Let’s use the sentence property to get a list of Sentence objects:

In [3]:
blob.sentences

[Sentence("Today is a beautiful day."),
 Sentence("Tomorrow looks like bad weather.")]

The words property returns a WordList object containing a list of Word objects,
representing each word in the TextBlob with the punctuation removed:

In [4]:
blob.words

WordList(['Today', 'is', 'a', 'beautiful', 'day', 'Tomorrow', 'looks', 'like', 'bad', 'weather'])

In [5]:
# get every word count
blob.word_counts

defaultdict(int,
            {'a': 1,
             'bad': 1,
             'beautiful': 1,
             'day': 1,
             'is': 1,
             'like': 1,
             'looks': 1,
             'today': 1,
             'tomorrow': 1,
             'weather': 1})

## Parts-of-Speech Tagging

Partsofspeech (POS) tagging is the process of evaluating words based on their context to determine each word’s part of speech. There are eight primary English parts of speech— nouns, pronouns, verbs, adjectives, adverbs,prepositions, conjunctions and interjections (words that express emotion and that are typically followed by punctuation, like “Yes!” or “Ha!”). Within each category there are many subcategories.

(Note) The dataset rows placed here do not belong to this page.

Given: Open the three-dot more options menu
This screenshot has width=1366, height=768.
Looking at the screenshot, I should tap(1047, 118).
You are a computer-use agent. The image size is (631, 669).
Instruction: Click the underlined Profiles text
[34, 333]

The tags property returns a list of tuples, each containing a word and a string representing its part-of-speech tag:

In [6]:
blob.tags

[('Today', 'NN'),
 ('is', 'VBZ'),
 ('a', 'DT'),
 ('beautiful', 'JJ'),
 ('day', 'NN'),
 ('Tomorrow', 'NNP'),
 ('looks', 'VBZ'),
 ('like', 'IN'),
 ('bad', 'JJ'),
 ('weather', 'NN')]

Explanation:
* **Today**, day and weather are tagged as NN—a singular noun or mass noun.
* **is** and looks are tagged as VBZ—a third person singular present verb.
* **a** is tagged as DT—a determiner.
* **beautiful** and bad are tagged as JJ—an adjective.
* **Tomorrow** is tagged as NNP—a proper singular noun.
* **like** is tagged as IN—a subordinating conjunction or preposition.

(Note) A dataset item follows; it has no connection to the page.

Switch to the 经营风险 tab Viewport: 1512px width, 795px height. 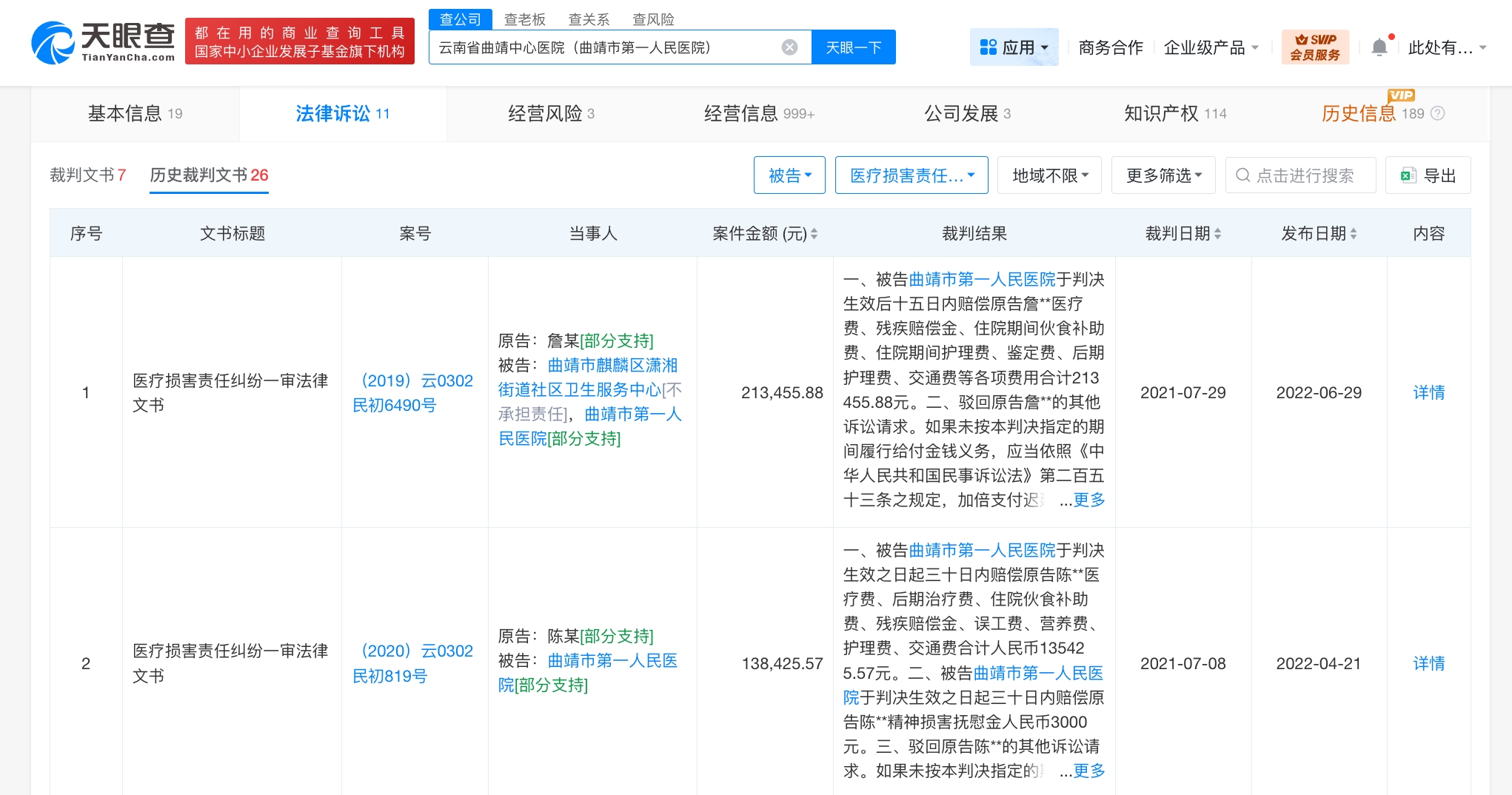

By default, TextBlob uses a PatternTagger to determine parts-of-speech.
This class uses the partsofspeech tagging capabilities of the pattern library:

## Extracting Noun Phrases

A TextBlob’s noun_phrases property returns a WordList object containing a list of Word objects—one for each noun phrase in the text:

In [7]:
blob.noun_phrases

WordList(['beautiful day', 'tomorrow', 'bad weather'])

Note that a Word representing a noun phrase can contain multiple words. A WordList is an extension of Python’s builtin list type. WordLists provide additional methods for stemming, lemmatizing, singularizing and pluralizing.

In [8]:
blob.tokens

WordList(['Today', 'is', 'a', 'beautiful', 'day', '.', 'Tomorrow', 'looks', 'like', 'bad', 'weather', '.'])

## Sentiment Analysis with TextBlob’s Default Sentiment Analyzer

One of the most common and valuable NLP tasks is sentiment analysis, which determines whether text is positive, neutral or negative. For instance, companies might use this to determine whether people are speaking positively or negatively online about their products. 

Consider the positive word “good” and the negative word “bad.” Just because a sentence contains “good” or “bad” does not mean the sentence’s sentiment necessarily is positive or negative. 

For example, the sentence--
The food is not good.
clearly has negative sentiment. 

Similarly, the sentence--The movie was not bad.

clearly has positive sentiment, though perhaps not as positive as something like

The movie was excellent!

Sentiment analysis is a complex machinelearning problem. However, libraries like TextBlob have pretrained machine learning models for performing sentiment analysis.

### Getting the Sentiment of a TextBlob

A TextBlob’s sentiment property returns a Sentiment object indicating whether the text is positive or negative and whether it’s objective or subjective:

In [9]:
blob

TextBlob("Today is a beautiful day. Tomorrow looks like bad weather.")

In [10]:
blob.sentiment

Sentiment(polarity=0.07500000000000007, subjectivity=0.8333333333333333)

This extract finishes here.